Technically, there were buys by two body corporates during this past quarter. However, the largest among them is ACG Pampac Machines Pvt Ltd itself, whose buy is a case of pledged shares being invoked. ACG Pampac, which was not in the list of public shareholders holding more than 1% stake as of Q2 end, now holds 4,32,34,347 shares or 5.34% stake. 

Karuturi Global has also disclosed in Q3 SHP that this lender has intimated that it invoked 5,74,94,347 shares, out of which it sold off only 1,42,60,000 shares.

The remaining shares with ACG Pampac will be a high risk for the Karuturi counter, especially if the stock slips further, as this lender had sold off such huge quantities at Rs. 2.90 and Rs. 2.88. And on the other hand, such potential sellers are likely to utilize any rally in the counter to exit fully, thereby limiting any kind of upmove.

The other corporate entity buying Karuturi stock during Q3 was Kotak Securities Ltd, which now holds 1.17% stake in the company. But the actual buy quantity by Kotak during the quarter is difficult to ascertain as stakes below 1% need not be disclosed.
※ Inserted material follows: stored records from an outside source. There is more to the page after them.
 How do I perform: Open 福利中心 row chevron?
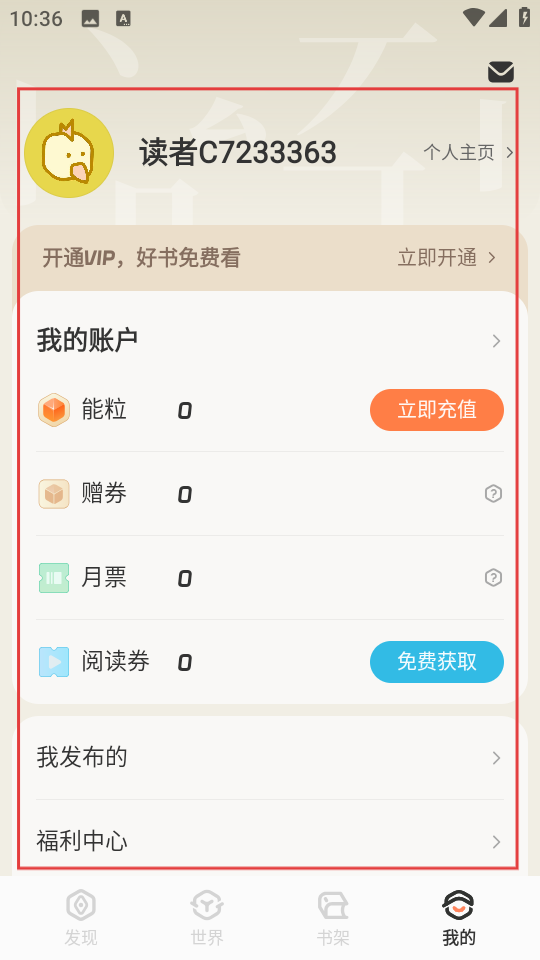click(496, 842)
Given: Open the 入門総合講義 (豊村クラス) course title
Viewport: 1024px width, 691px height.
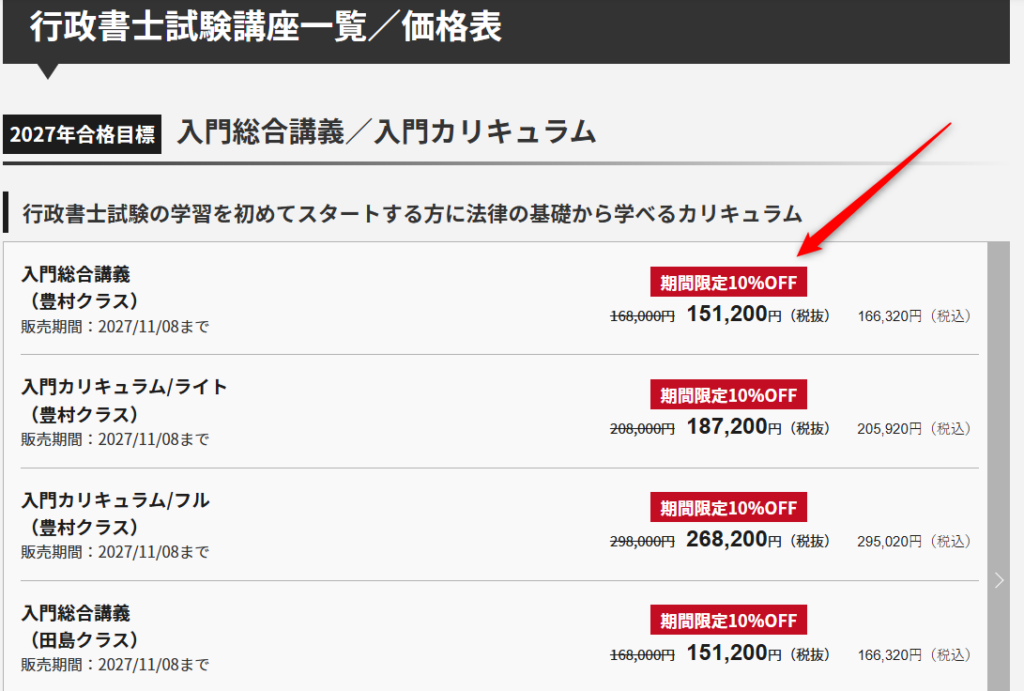Looking at the screenshot, I should [76, 274].
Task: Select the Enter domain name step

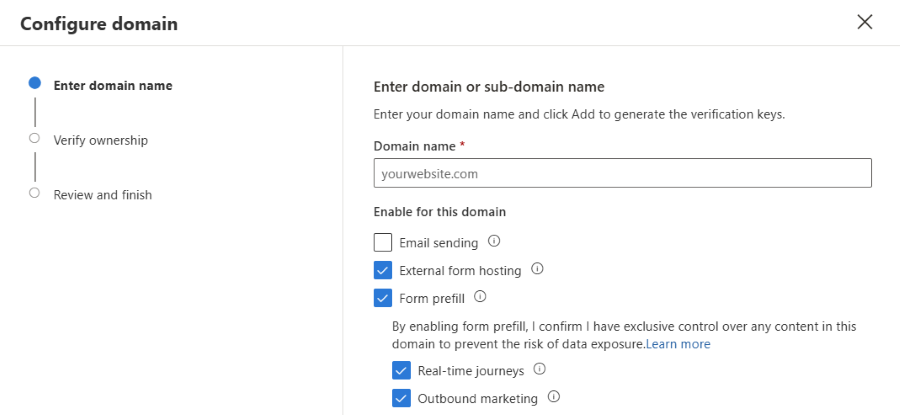Action: pyautogui.click(x=112, y=86)
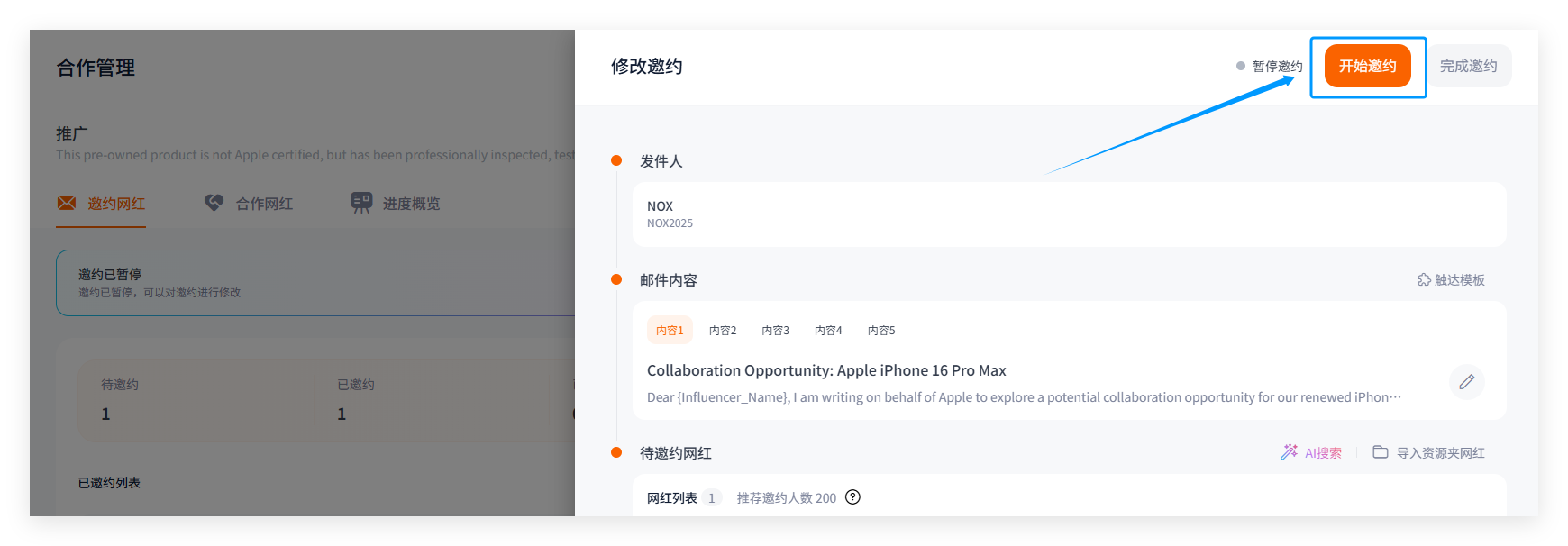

As reported by StockExplain News on multiple occasions earlier, retail investors remained the only significant and consistent buyers in the Karuturi counter. Total stake held by individual investors swelled by another 2.64%, against sells of similar quantities by the institutions, India Focus Cardinal and Emerging India Focus.

The continued institutional sells, as well as the lack of significant institutional buys, are mainly due to the headwinds facing the company in both its floriculture operations in Kenya and agriculture operations in Ethiopia, as well as the mounting debt burden due to a recent default on an FCCB amounting to Rs. 332.5 crore.

In contrast, the company’s consolidated annual profit run rate is only Rs. 155.85 crore. Even the upcoming numbers from the recent harvest is unlikely to salvage the financial performance. Karuturi Global is also facing a sharp jump in contingent liabilities of around Rs. 156 crore due to tax claims by India and transfer pricing claims by Kenya.